#### AUSZUG ZUM LESEN

═══

Forschungsministerin Annette Schavan spricht über die Großstadtkompetenz ihrer Partei und das Hamburger Sparen an der Universität.
Berlin. Das enttäuschende Abschneiden bei den Wahlen in Hamburg (21,9 Prozent) und Bremen (20,0 Prozent) hat die CDU erschüttert. Bundesforschungsministerin Annette Schavan warnt ihre Partei im Abendblatt-Interview davor, grüner zu werden. Eine Koalition mit den Grünen nach der nächsten Bundestagswahl will die stellvertretende Parteivorsitzende allerdings nicht ausschließen.
Hamburger Abendblatt: Frau Ministerin, was verstehen Sie unter Großstadtkompetenz?
Annette Schavan: Der Begriff meint, präsent zu sein in einer Großstadt. Eine Volkspartei muss das Lebensgefühl der unterschiedlichen Gruppen in einer Stadt erfassen.
Verfügt die CDU über Großstadtkompetenz?
Schavan: Petra Roth in Frankfurt ist ein herausragendes Beispiel dafür. Ole von Beust in Hamburg war es auch. Die CDU regiert in mehr Städten als die SPD. Ganz zu schweigen von den anderen Parteien.
In den Stadtstaaten kann die CDU nur noch jeden fünften Wähler für sich gewinnen.
Schavan: Das ist im Moment so. Über viele Jahre waren wir sehr zufrieden mit unserer Präsenz. Die Großstadtkompetenz der CDU lässt sich nicht an zwei Stadtstaaten festmachen. Ich plädiere dafür, dass wir uns an den erfolgreichen Beispielen orientieren und Themen besetzen.
Die CDU ist erstmals bei einer Landtagswahl von den Grünen überholt worden. Wollen Sie nach Bremen einfach zur Tagesordnung übergehen?
Schavan: Die Diskussion in unserer Partei zeigt, dass wir nicht zur Tagesordnung übergehen. Bremen und Baden-Württemberg waren schmerzhafte Erfahrungen für die CDU.
Angela Merkel hat sich zum Ziel gesetzt, die CDU zu modernisieren. Wie würden Sie den Erfolg dieser Strategie bewerten - auf einer Skala von null bis zehn?

═══

#### GESTELLTE AUFGABEN
**1.** Gib aus dem Interview mit Annette Schavan den Abschnitt wörtlich wieder, der mit den Worten "Hamburger Abendblatt: Frau" beginnt und mit "und Themen besetzen." endet.
**2.** Setze das Interview mit Annette Schavan über die Großstadtkompetenz der CDU im Anschluss an die zuletzt gezeigte Frage fort.
Die Auflistung spielt hierfür keine Rolle.

(Gespeicherte Einträge)
═══

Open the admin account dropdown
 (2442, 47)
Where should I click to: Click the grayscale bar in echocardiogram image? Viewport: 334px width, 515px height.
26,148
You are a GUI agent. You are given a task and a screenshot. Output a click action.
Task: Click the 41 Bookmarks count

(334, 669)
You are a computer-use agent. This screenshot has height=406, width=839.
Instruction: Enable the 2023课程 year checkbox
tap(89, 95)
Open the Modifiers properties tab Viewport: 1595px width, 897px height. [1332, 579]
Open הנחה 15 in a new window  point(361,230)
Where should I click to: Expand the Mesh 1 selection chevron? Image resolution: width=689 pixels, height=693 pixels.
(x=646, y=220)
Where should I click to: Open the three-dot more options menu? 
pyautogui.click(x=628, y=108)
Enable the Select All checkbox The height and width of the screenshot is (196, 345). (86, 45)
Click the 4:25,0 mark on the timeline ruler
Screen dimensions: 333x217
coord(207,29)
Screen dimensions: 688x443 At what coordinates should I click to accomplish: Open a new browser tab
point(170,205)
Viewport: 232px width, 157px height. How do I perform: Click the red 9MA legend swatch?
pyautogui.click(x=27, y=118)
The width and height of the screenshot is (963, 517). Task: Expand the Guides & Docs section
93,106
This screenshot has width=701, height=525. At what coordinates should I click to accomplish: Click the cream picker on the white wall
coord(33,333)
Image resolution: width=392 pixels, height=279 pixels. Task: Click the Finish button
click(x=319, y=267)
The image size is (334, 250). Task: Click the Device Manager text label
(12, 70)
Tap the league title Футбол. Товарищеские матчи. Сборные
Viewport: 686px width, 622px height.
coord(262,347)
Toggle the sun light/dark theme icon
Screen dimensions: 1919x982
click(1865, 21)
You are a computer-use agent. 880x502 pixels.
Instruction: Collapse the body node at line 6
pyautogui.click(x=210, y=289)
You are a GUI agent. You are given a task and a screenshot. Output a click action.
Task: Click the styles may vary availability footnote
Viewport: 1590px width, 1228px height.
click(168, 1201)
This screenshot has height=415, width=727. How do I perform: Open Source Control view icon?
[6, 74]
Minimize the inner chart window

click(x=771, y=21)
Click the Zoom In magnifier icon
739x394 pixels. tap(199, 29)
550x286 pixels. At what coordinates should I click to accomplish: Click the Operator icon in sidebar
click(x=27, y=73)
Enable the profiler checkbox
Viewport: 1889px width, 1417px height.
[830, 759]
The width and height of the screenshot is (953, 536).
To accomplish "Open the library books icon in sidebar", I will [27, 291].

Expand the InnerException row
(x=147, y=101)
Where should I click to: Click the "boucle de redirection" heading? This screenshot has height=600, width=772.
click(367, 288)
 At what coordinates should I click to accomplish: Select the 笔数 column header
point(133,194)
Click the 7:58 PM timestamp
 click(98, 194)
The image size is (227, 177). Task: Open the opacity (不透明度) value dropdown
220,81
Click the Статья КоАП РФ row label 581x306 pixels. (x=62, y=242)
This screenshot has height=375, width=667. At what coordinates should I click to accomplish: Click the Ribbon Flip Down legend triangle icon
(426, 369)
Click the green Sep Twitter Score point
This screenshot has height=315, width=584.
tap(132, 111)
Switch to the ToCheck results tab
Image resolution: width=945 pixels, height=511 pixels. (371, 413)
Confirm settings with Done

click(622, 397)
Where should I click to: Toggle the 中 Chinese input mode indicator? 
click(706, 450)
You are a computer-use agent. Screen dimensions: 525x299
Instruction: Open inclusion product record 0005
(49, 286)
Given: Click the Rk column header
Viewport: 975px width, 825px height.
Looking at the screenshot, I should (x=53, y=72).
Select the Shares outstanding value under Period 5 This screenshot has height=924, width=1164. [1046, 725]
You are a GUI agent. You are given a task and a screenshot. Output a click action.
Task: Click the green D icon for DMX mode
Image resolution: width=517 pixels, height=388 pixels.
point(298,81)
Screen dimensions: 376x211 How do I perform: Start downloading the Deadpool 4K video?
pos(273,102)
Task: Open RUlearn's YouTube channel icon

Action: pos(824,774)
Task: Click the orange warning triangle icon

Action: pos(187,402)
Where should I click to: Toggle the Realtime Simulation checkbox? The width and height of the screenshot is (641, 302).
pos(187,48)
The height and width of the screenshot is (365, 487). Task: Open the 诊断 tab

═══

#### SCHRIFTLICHE ANTWORTEN
**1.**
Hamburger Abendblatt: Frau Ministerin, was verstehen Sie unter Großstadtkompetenz?
Annette Schavan: Der Begriff meint, präsent zu sein in einer Großstadt. Eine Volkspartei muss das Lebensgefühl der unterschiedlichen Gruppen in einer Stadt erfassen.
Verfügt die CDU über Großstadtkompetenz?
Schavan: Petra Roth in Frankfurt ist ein herausragendes Beispiel dafür. Ole von Beust in Hamburg war es auch. Die CDU regiert in mehr Städten als die SPD. Ganz zu schweigen von den anderen Parteien.
In den Stadtstaaten kann die CDU nur noch jeden fünften Wähler für sich gewinnen.
Schavan: Das ist im Moment so. Über viele Jahre waren wir sehr zufrieden mit unserer Präsenz. Die Großstadtkompetenz der CDU lässt sich nicht an zwei Stadtstaaten festmachen. Ich plädiere dafür, dass wir uns an den erfolgreichen Beispielen orientieren und Themen besetzen.

**2.**
Schavan: Ich bewerte den Modernisierungsprozess, der seit zehn Jahren läuft, sehr positiv ...
... also mit zehn von zehn Punkten.
Schavan: (lacht) Sagen wir mit acht von zehn. Jeder Modernisierungsprozess ist verbunden mit Fragen. Aber ohne diese Veränderungen würden wir uns den Ruf einhandeln, die Zeichen der Zeit nicht zu verstehen.
Die CDU verliert Stammwähler auf dem Land - und fasst in den Städten nicht richtig Fuß. Eine Erfolgsbilanz sieht anders aus ...
Schavan: Die einen sagen: Konzentriert euch auf die Stammwähler. Die anderen: Werdet moderner. Meine Antwort ist: Wir müssen uns selber treu bleiben. Wir dürfen nicht ständig fragen, wie wir ausschauen wollen. Es kommt darauf an, die richtigen Antworten zu geben. Die CDU muss Lösungen bieten für die Probleme in Stadt und Land.
Die Grünen, das räumen auch Vertreter Ihrer Partei ein, treffen das großstädtische Lebensgefühl am besten. Muss die CDU grüner werden?
Schavan: Nein, die CDU muss nicht grüner werden. Sie muss auch nicht gelber werden. Die CDU muss die sein, die sie ist.
In der Energiepolitik ist die Union schon grüner geworden ...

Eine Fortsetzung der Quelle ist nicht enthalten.